**DATA SHOWN**
------------------------------------------------

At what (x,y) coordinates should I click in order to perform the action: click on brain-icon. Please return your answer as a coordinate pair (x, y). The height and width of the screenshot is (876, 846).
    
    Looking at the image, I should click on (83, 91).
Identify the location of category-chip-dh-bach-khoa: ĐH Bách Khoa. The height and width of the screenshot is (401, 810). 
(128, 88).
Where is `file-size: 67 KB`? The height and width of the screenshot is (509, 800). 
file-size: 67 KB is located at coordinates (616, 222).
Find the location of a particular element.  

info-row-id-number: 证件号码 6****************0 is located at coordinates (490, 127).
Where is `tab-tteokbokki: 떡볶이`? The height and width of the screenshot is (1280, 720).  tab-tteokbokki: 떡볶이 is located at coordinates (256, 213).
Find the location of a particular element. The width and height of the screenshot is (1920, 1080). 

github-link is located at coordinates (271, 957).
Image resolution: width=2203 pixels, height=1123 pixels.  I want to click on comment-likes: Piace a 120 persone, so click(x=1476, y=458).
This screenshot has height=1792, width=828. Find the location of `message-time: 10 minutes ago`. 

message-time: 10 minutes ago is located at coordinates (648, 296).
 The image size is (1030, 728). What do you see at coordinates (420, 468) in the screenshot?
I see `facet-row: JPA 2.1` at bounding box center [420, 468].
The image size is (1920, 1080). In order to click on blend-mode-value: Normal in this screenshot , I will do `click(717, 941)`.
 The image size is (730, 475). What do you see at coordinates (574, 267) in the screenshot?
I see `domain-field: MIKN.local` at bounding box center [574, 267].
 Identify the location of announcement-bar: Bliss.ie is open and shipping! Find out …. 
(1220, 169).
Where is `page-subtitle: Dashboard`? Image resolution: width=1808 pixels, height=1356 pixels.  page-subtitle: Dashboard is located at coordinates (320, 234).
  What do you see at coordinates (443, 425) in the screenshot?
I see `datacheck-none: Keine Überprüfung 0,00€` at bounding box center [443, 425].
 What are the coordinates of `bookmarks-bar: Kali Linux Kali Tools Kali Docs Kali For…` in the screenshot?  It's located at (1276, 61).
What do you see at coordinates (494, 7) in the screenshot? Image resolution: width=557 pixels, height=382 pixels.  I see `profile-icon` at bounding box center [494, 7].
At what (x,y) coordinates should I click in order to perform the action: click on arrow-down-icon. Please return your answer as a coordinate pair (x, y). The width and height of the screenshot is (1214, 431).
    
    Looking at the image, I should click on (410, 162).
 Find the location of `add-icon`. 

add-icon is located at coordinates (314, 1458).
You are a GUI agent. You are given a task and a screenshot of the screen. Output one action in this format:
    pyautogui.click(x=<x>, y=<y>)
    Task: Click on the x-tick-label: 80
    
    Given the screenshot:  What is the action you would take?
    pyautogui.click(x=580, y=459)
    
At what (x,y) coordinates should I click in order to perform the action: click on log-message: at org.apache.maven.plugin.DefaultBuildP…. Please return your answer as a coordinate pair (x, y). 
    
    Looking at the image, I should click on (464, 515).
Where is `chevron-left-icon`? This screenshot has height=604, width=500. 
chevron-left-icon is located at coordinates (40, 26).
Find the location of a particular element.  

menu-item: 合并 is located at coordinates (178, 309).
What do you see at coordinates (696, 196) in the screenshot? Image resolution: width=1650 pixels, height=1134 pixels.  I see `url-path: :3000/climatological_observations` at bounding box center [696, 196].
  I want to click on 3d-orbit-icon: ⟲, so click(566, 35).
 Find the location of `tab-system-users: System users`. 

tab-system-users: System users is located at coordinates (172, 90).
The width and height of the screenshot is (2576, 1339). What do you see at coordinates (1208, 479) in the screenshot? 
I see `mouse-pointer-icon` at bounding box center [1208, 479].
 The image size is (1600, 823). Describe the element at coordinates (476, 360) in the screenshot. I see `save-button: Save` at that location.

------------------------------------------------

**JOB ITEM**
Return each line of the data above that contains the string "time". Case matters.

**RESPONSE TO THE TASK**
This screenshot has height=1792, width=828. Find the location of `message-time: 10 minutes ago`. 
message-time: 10 minutes ago is located at coordinates (648, 296).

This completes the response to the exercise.